In the World Rally Championship-2 Pro standings, Kalle Rovanperä and Jonne Halttunen led by fifty-six points in the drivers' and co-drivers' standings respectively. Gus Greensmith and Elliott Edmondson tied with Mads Østberg and Torstein Eriksen in second. In the manufacturers' championship, Škoda Motorsport led M-Sport Ford WRT by thirty-seven points, with Citroën Total over a hundred points behind in third.

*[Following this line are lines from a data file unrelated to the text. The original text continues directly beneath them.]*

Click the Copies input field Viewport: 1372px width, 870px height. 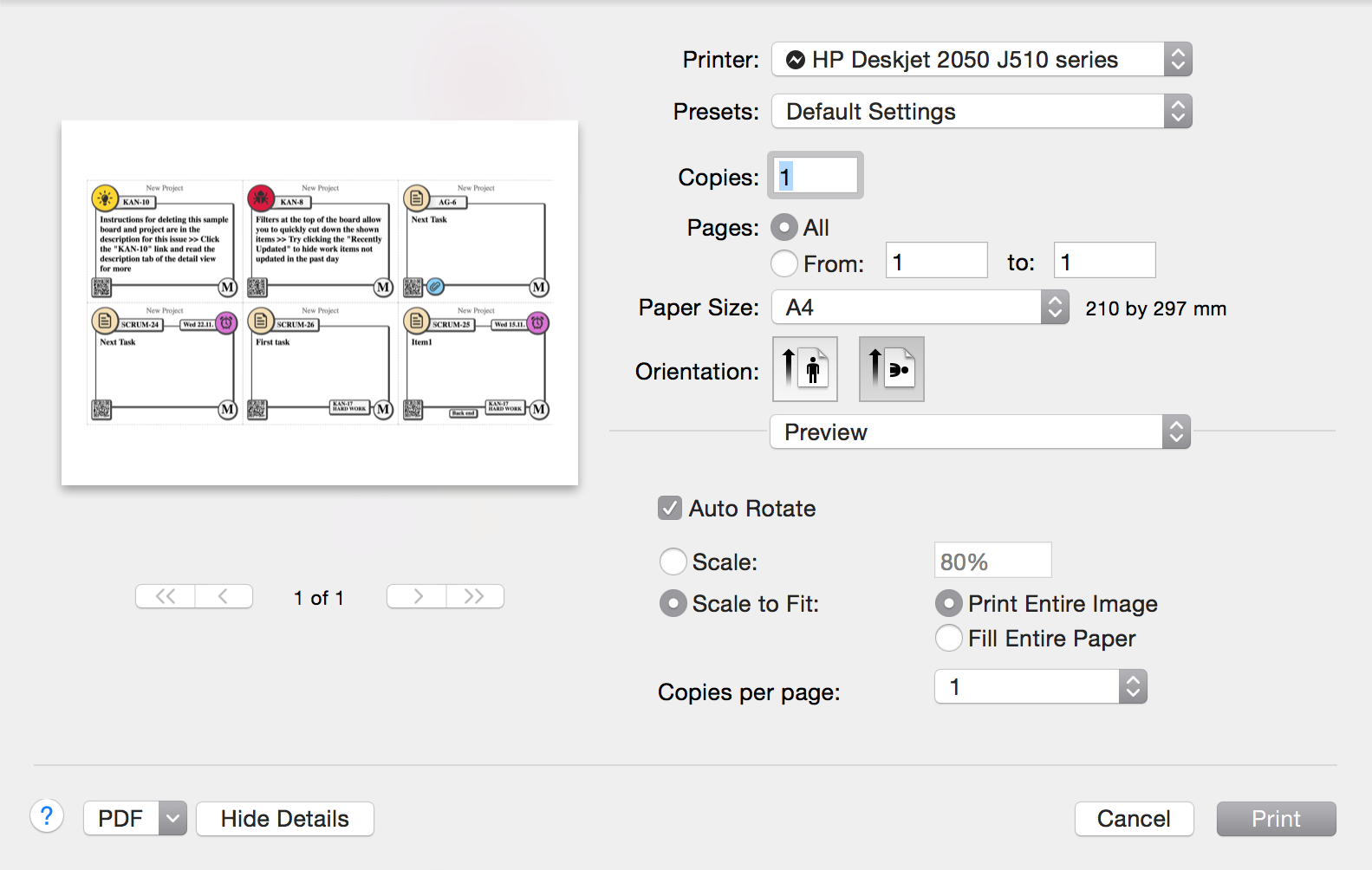tap(816, 177)
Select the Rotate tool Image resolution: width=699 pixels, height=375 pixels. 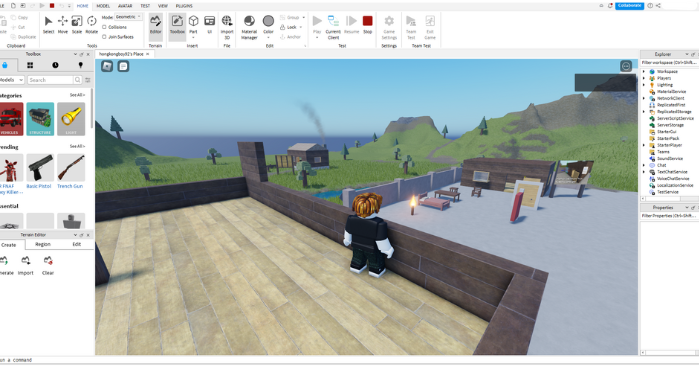91,25
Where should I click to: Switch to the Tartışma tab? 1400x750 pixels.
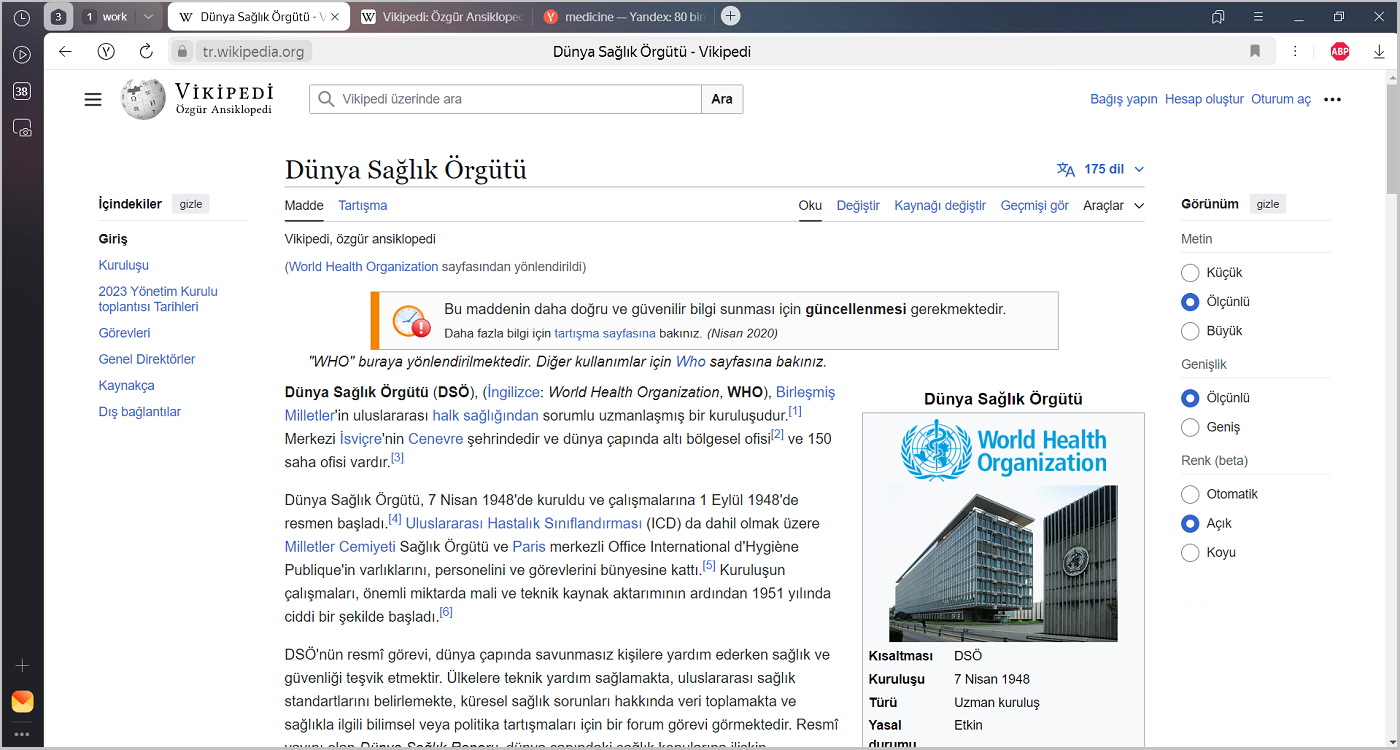[x=362, y=206]
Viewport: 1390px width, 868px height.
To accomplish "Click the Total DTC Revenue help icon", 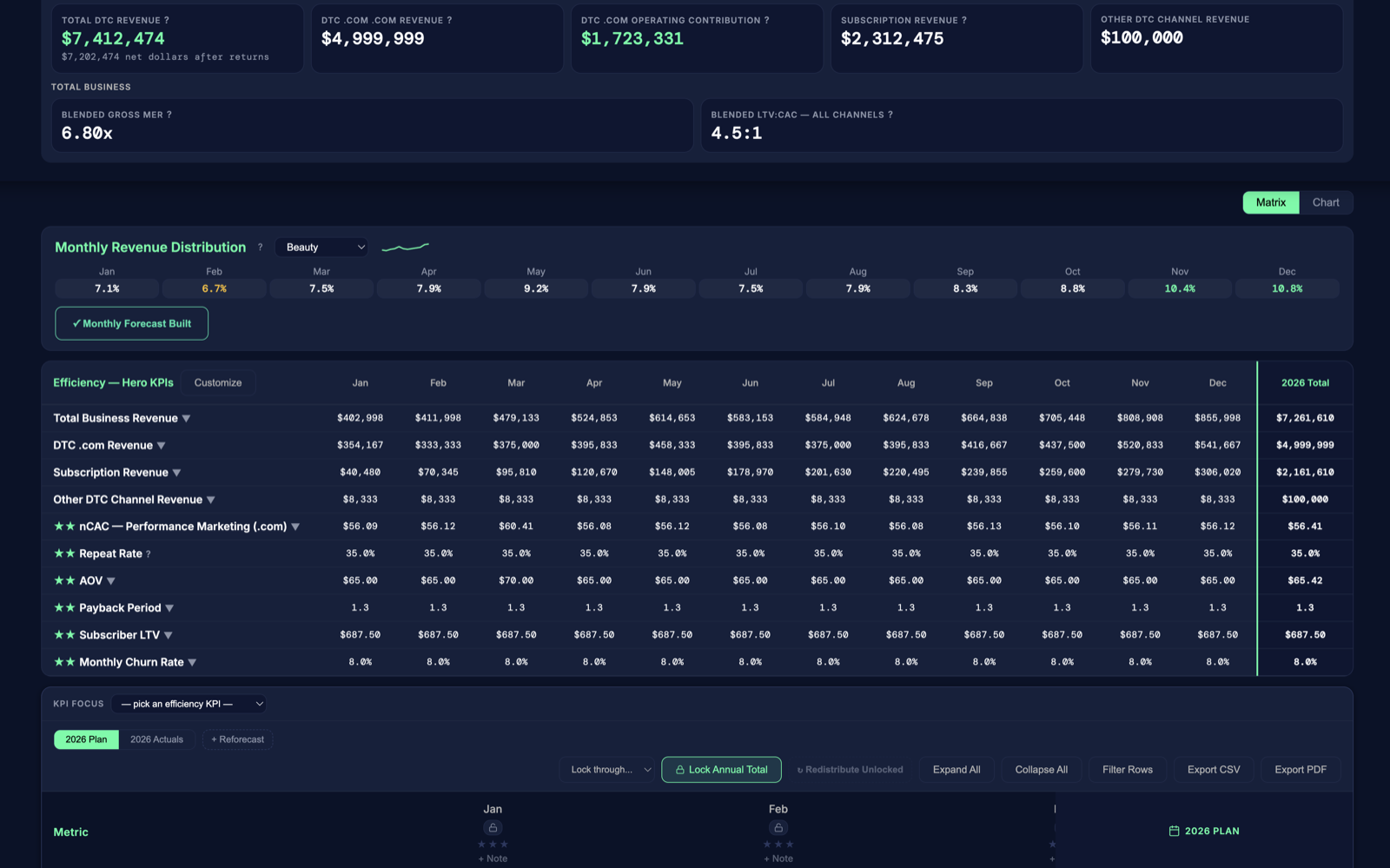I will pyautogui.click(x=167, y=20).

In the World Rally Championship-2 standings, Kajetan Kajetanowicz and Maciej Szczepaniak tied with Nikolay Gryazin and Yaroslav Fedorov in first, with Benito Guerra and Jaime Zapata were third, only four points separating the top three.

In the Junior-World Rally Championship standings, Tom Kristensson and Henrik Appelskog led Jan Solans and Mauro Barreiro by just a point in the drivers' and co-drivers' standings respectively, with Dennis Rådström and Johan Johansson thirty-three points further behind in third in their own standings. In the Nations' standings, Sweden were first, thirteen points cleared of Spain, with Germany forty points further behind in third.

===Entry list===
The following crews entered into the rally. The event opened to crews competing in the World Rally Championship, World Rally Championship-2, WRC-2 Pro and privateer entries not registered to score points in any championship. A total of fifty-nine entries were received, with eleven crews entered with World Rally Cars and twenty-one entered the World Rally Championship-2. Five crews were nominated to score points in the Pro class. A further eleven entries were received for the Junior World Rally Championship.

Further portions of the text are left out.